==== EXERCISE MATERIALS
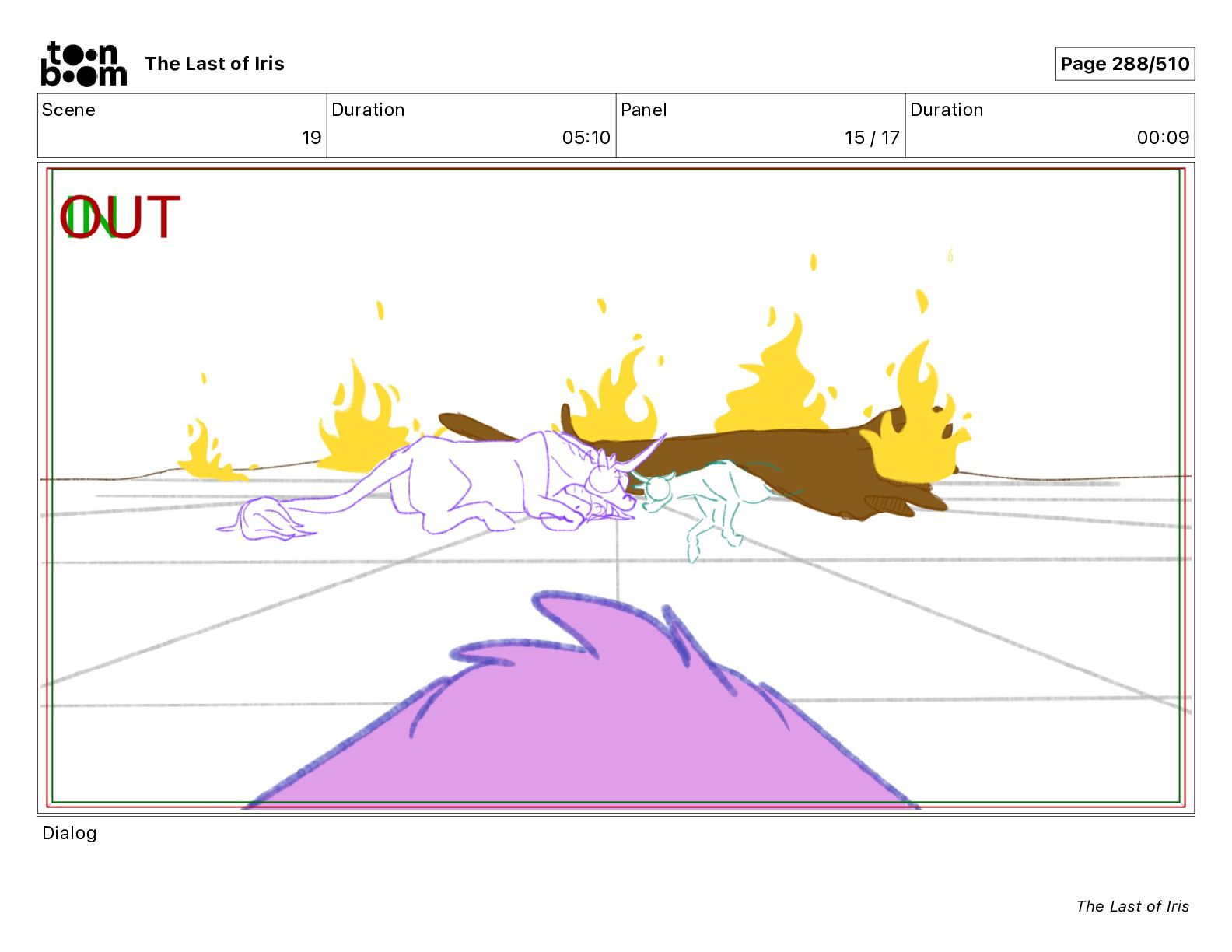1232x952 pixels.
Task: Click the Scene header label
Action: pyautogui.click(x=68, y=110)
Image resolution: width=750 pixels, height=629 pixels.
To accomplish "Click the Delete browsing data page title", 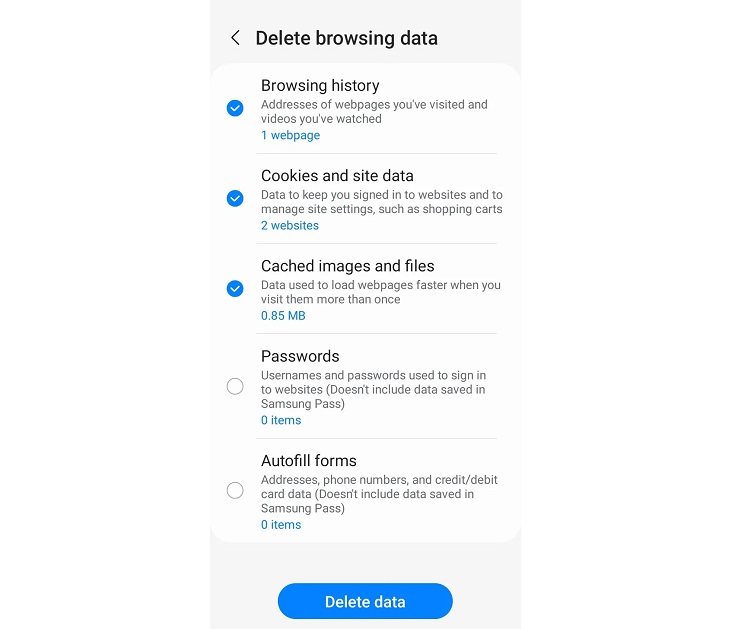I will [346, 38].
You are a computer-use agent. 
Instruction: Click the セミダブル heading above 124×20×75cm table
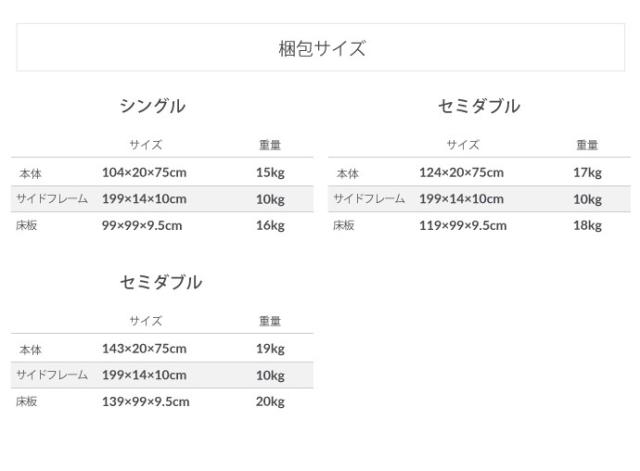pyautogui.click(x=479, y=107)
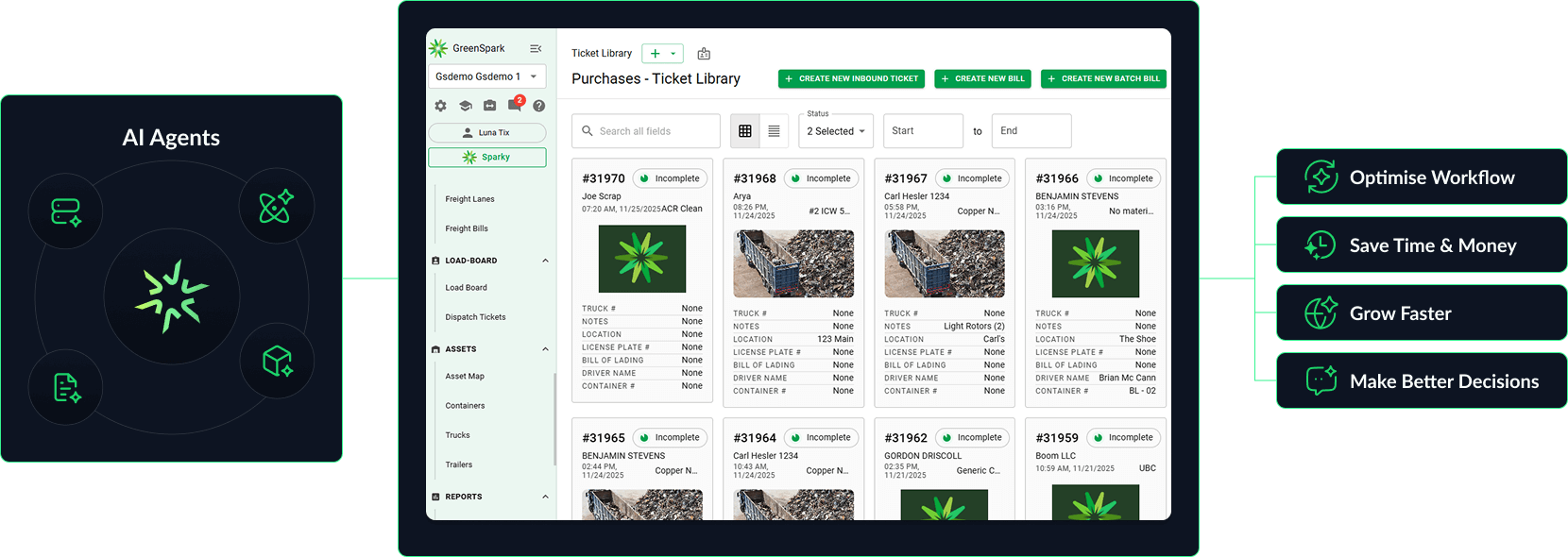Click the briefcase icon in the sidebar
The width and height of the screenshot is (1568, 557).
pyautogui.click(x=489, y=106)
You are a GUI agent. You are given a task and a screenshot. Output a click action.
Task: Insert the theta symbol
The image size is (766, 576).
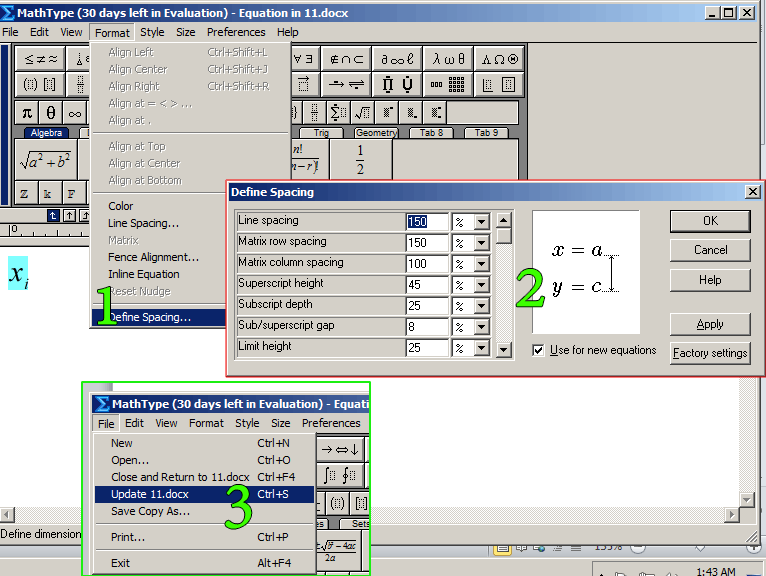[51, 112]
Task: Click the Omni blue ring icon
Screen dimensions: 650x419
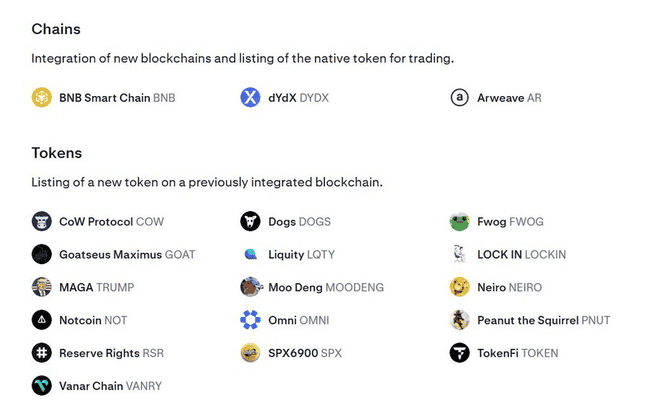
========
EXERCISE DIRECTIONS:
Go through the preceding material and copy each line that has the word "agent".

WRITTEN ANSWER:
You are a computer-use agent. 
You are a GUI agent. You are given a task and a screenshot. Output a click action.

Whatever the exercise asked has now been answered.